Con due immagini patinate in secondo piano potrebbe sembrare la pubblicità di un’agenzia di prestiti, ma non è così. Per giunta andando a fare nella direzione dell’opera scelte non convenzionali. Con una sala come la loro, senza vicini da assecondare facile sarebbe stato fare la “scoteca”. 

E invece no, il loro comandamento è il riguardo per quel luogo, non fosse altro perché è casa loro e “non potremmo mai vivere in un posto che poi inizieremmo ad odiare! Come potremmo chiedere ad altri di rispettarlo, se non siamo prima noi a farlo?”.

Il tendere al commerciale lo evitano, con naturalezza, senza alcun impegno, “chi vuole, può venire qui per un concetto, non per il contorno…anche se sono buoni pure quelli qui!”.

La sfida è alla ricerca dell’innesto efficiente del vecchio nel nuovo. Ugo per spiegare questo riporta l’esempio dell’Islanda dove quando altrove erano arrivati già i primi cellulare loro non avevano neanche la rete telefonica fissa, “…per mettersi al passo non è che prima hanno installato interminabili linee di cavi a terra, hanno subito iniziato a tirare su antenne per la telefonia mobile, trovandosi poi avvantaggiati.” Spesso, con tutto il rispetto, il “vecchio” risulta incancrenito nelle sue concezioni, perché ha paura di prendere rischi.
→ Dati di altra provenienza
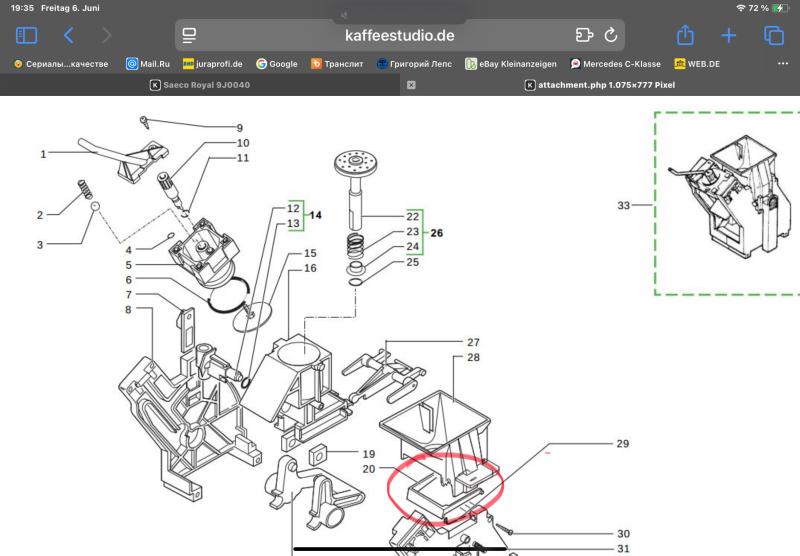
Task: Close the attachment.php tab
Action: [412, 85]
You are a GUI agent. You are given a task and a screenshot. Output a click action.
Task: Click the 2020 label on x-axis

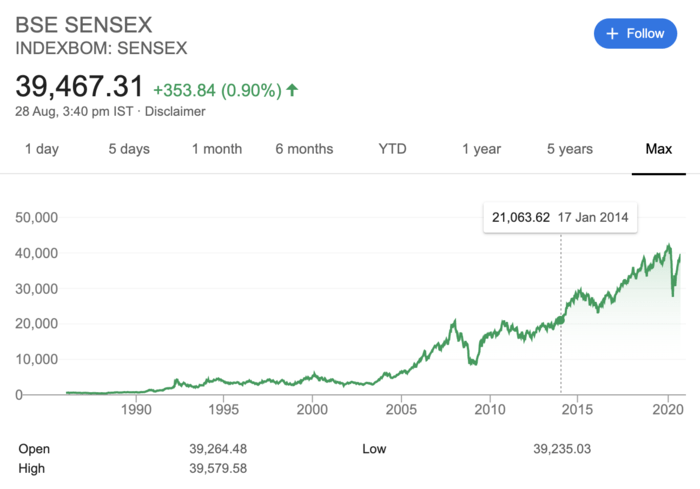coord(665,409)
Invece Tenuta Tedone Consolini, non avendo l’orgoglio da perdere sulle certezze, si studia “il nuovo”, lo si confronta con l’antico e si costruisce consapevolmente. E poi a condire il tutto, ma nel vero senso della parola, a tavola, ad allettare i palati intorpiditi da prodotti preconfezionati dei cittadini ospiti o degli stessi paesani, i dogma della freschezza e genuinità. Concetti comuni agli estremi, ai più grandi chef del pianeta come ai contadini eremiti. Ceppi di origine locale coltivati ed allevati ad un massimo di cento metri dall’uscio della cucina, trasformati e serviti in meno di mezza giornata, sempre se non si tratti di qualche bel lonzino di maiale nero da stagionare, anche quello però sempre non più lontano dell’aia. Il presente contestualizzato nel passato e nascono nuove idee.
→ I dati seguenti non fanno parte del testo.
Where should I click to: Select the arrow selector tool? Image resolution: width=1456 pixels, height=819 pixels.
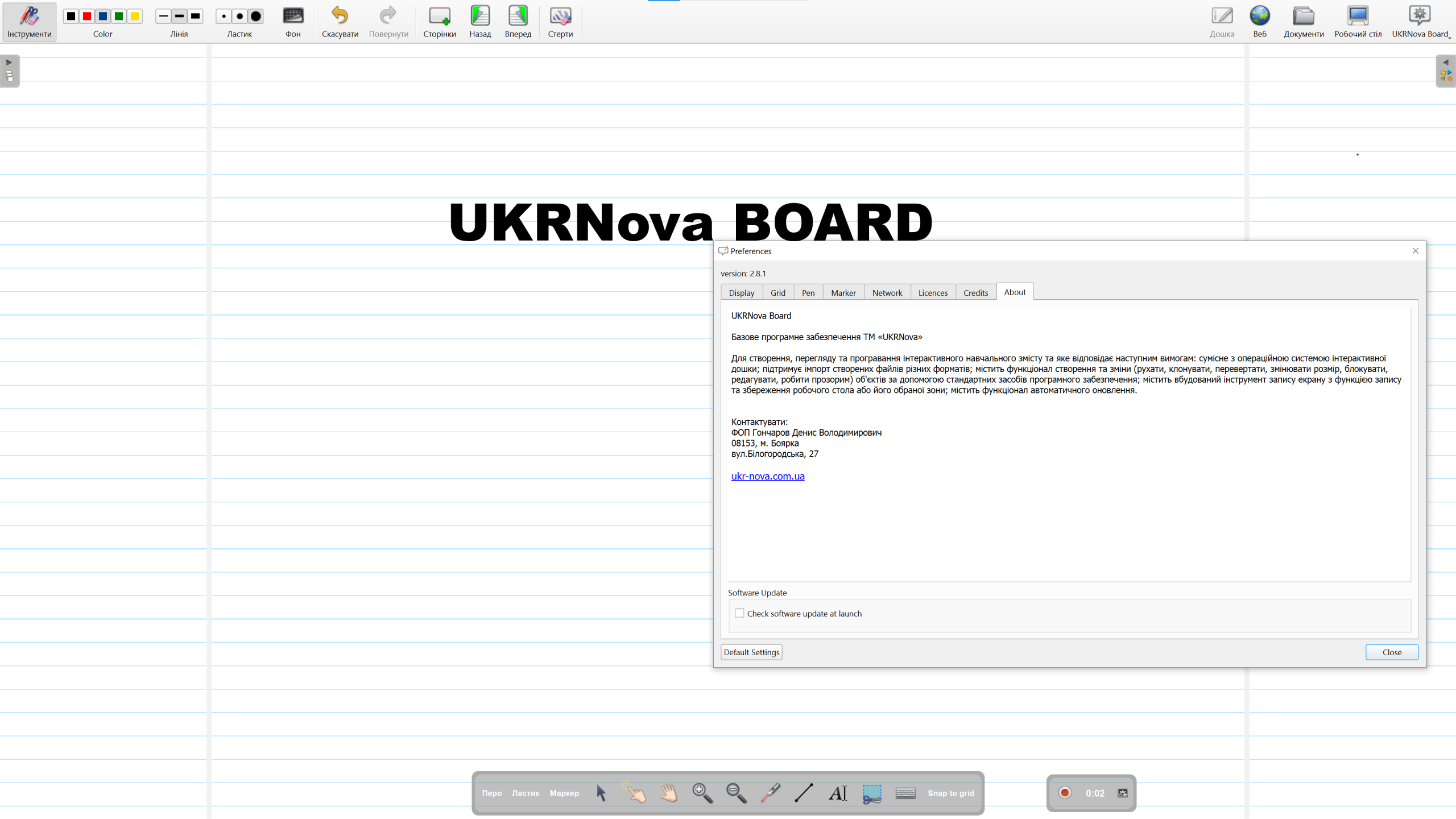(601, 793)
Come pastorizzare bottiglie di polpa di frutta senza usare pentoloni e canovacci? Nel forno a vapore! Come ovviare al problema che sull’arida murgia le recinzioni a filo elettrificato non funzionano causa il fatto che non essendo il terreno umido l’animale quando lo tocca non chiude il circuito? Aggiungendo un filo neutro al positivo lasciando così che possa partire la scossa…salvando capre, cavoli, ma anche il lupo!
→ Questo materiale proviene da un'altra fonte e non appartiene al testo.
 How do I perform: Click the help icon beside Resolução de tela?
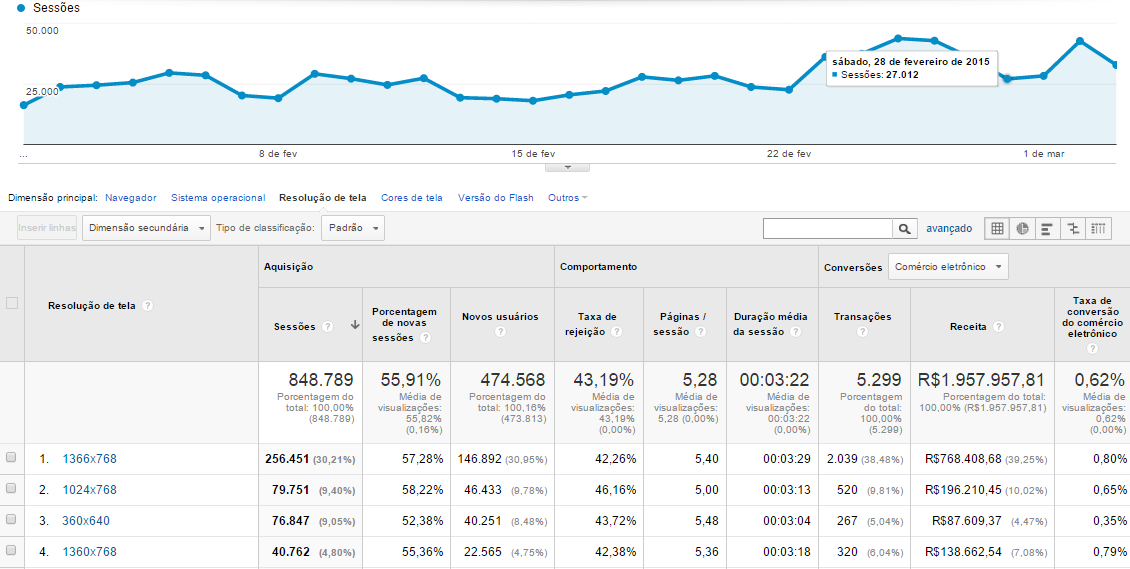click(148, 305)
“Piangere rende ma non porta da nessuna parte!”, questa l’unica frecciatina che si è riusciti ad estorcere in merito a coloro che non fanno altro che attendere foraggiamenti statali per mezzo di sostentamenti e finanziamenti all’imprenditoria. Ci vuole prima di tutto passione, poi abnegazione e “…se si fanno le cose bene, e si pensa solo a farle bene, l’aspetto remunerativo dei propri sogni germoglia e frutta da solo, per giunta più copioso di quanto lo si era immaginato.”